## WHAT YOU HAVE TO DO
Copy out the stretch of the listing from the line containing "Click the words" through the line containing "Open comments via", both included, with no changes.

## EXCERPTED RECORDS
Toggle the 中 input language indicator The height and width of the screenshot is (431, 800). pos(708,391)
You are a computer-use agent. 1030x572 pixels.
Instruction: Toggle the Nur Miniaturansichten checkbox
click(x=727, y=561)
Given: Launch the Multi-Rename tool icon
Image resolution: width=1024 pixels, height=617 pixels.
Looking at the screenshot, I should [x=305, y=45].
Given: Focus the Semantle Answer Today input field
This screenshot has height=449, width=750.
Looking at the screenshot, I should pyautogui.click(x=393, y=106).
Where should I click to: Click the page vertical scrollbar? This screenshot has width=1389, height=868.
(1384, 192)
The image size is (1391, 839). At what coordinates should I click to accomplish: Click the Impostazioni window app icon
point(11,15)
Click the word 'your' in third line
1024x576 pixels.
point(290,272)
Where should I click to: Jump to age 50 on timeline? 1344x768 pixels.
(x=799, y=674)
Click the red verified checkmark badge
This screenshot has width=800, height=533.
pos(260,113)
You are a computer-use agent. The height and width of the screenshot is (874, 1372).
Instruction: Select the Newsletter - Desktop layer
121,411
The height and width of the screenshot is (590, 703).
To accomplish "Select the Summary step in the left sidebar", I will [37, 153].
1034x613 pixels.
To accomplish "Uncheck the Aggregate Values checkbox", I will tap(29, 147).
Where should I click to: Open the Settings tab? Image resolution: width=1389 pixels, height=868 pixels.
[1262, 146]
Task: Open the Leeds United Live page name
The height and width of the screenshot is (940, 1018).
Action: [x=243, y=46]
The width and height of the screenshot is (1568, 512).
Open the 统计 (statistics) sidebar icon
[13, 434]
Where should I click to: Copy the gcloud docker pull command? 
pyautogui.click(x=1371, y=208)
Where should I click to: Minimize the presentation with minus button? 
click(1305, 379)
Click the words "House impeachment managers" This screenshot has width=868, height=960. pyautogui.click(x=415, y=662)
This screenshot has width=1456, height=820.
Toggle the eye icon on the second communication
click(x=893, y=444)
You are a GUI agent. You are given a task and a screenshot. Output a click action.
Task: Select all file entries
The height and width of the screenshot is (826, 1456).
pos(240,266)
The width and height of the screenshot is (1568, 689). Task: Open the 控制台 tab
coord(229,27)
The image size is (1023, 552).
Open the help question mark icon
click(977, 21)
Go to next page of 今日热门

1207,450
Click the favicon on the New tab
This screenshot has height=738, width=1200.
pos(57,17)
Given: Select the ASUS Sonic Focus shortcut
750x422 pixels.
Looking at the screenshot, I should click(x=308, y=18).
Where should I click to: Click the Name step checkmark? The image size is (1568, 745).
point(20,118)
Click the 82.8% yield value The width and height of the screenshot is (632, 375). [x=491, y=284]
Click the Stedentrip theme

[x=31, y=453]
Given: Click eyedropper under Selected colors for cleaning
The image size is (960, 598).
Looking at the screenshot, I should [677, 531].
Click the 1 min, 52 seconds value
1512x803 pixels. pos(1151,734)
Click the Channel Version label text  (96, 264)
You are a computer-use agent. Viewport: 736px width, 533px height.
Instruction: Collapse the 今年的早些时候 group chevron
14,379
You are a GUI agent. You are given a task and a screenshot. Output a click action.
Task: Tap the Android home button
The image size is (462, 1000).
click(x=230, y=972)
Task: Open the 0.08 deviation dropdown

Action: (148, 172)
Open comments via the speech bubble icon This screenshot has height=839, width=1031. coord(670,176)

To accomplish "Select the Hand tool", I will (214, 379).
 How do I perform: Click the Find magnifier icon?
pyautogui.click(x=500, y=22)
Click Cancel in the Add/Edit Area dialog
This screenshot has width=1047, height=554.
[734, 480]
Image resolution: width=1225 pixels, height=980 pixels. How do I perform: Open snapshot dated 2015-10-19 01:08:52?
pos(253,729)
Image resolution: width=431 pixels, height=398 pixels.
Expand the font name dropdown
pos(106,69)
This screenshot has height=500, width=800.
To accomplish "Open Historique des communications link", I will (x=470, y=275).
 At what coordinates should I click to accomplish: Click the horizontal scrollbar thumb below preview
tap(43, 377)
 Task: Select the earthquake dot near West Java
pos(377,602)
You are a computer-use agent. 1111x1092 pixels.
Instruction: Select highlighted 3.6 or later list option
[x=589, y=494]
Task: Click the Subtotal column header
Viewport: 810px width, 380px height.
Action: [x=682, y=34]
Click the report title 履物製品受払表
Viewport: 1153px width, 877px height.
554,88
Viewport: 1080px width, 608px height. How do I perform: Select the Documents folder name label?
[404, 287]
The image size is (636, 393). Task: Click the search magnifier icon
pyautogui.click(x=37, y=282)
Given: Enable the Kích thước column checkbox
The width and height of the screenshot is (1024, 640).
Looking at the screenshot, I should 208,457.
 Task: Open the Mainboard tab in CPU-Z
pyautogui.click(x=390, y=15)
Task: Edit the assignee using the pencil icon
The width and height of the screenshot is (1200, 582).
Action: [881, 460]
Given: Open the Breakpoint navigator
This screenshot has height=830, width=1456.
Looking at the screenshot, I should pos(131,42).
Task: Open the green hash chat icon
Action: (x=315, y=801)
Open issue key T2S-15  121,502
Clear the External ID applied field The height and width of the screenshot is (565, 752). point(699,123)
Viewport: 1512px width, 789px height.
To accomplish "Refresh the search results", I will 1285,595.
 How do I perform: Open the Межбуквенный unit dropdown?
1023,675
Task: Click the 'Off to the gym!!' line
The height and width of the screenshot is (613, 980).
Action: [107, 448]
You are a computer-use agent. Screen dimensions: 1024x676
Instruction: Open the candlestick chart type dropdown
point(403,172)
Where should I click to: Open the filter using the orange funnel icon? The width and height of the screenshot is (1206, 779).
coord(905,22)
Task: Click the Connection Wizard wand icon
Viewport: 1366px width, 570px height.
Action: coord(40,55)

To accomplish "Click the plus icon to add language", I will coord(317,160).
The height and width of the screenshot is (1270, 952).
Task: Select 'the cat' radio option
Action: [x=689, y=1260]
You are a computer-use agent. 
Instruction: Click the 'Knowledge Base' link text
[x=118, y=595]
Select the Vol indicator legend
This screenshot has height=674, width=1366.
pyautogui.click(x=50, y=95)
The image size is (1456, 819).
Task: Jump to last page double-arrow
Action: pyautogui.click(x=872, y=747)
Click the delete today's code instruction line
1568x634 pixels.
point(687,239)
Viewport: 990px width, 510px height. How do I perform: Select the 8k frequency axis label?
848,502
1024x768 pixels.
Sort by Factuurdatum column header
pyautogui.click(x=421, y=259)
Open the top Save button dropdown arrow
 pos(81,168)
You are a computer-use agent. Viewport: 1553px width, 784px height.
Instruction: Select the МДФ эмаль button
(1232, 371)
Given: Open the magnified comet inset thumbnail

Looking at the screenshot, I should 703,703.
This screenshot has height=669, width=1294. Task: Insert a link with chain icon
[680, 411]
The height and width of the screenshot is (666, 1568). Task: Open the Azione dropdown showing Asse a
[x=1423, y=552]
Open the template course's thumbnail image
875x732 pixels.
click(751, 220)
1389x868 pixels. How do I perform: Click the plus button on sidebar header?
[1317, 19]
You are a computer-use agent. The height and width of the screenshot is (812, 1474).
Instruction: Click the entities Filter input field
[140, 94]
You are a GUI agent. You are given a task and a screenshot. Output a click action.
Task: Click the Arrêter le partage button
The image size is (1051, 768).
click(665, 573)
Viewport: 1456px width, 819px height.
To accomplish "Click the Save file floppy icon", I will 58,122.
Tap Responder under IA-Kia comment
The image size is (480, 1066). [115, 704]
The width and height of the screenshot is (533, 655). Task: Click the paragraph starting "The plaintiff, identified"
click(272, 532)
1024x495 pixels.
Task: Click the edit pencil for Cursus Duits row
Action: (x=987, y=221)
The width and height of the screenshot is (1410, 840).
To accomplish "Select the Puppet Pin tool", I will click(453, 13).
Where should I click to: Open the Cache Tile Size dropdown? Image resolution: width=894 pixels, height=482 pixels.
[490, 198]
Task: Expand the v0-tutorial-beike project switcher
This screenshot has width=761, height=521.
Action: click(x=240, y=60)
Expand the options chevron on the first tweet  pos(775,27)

## COMPLETED EXERCISE
Click the words "House impeachment managers" This screenshot has width=868, height=960. pyautogui.click(x=415, y=662)
This screenshot has width=1456, height=820.
Toggle the eye icon on the second communication
click(x=893, y=444)
You are a GUI agent. You are given a task and a screenshot. Output a click action.
Task: Select all file entries
The height and width of the screenshot is (826, 1456).
pos(240,266)
The width and height of the screenshot is (1568, 689). Task: Open the 控制台 tab
coord(229,27)
The image size is (1023, 552).
Open the help question mark icon
click(977, 21)
Go to next page of 今日热门

1207,450
Click the favicon on the New tab
This screenshot has height=738, width=1200.
pos(57,17)
Given: Select the ASUS Sonic Focus shortcut
750x422 pixels.
Looking at the screenshot, I should click(x=308, y=18).
Where should I click to: Click the Name step checkmark? The image size is (1568, 745).
point(20,118)
Click the 82.8% yield value The width and height of the screenshot is (632, 375). [x=491, y=284]
Click the Stedentrip theme

[x=31, y=453]
Given: Click eyedropper under Selected colors for cleaning
The image size is (960, 598).
Looking at the screenshot, I should [677, 531].
Click the 1 min, 52 seconds value
1512x803 pixels. pos(1151,734)
Click the Channel Version label text  (96, 264)
You are a computer-use agent. Viewport: 736px width, 533px height.
Instruction: Collapse the 今年的早些时候 group chevron
14,379
You are a GUI agent. You are given a task and a screenshot. Output a click action.
Task: Tap the Android home button
The image size is (462, 1000).
click(x=230, y=972)
Task: Open the 0.08 deviation dropdown

Action: (148, 172)
Open comments via the speech bubble icon This screenshot has height=839, width=1031. coord(670,176)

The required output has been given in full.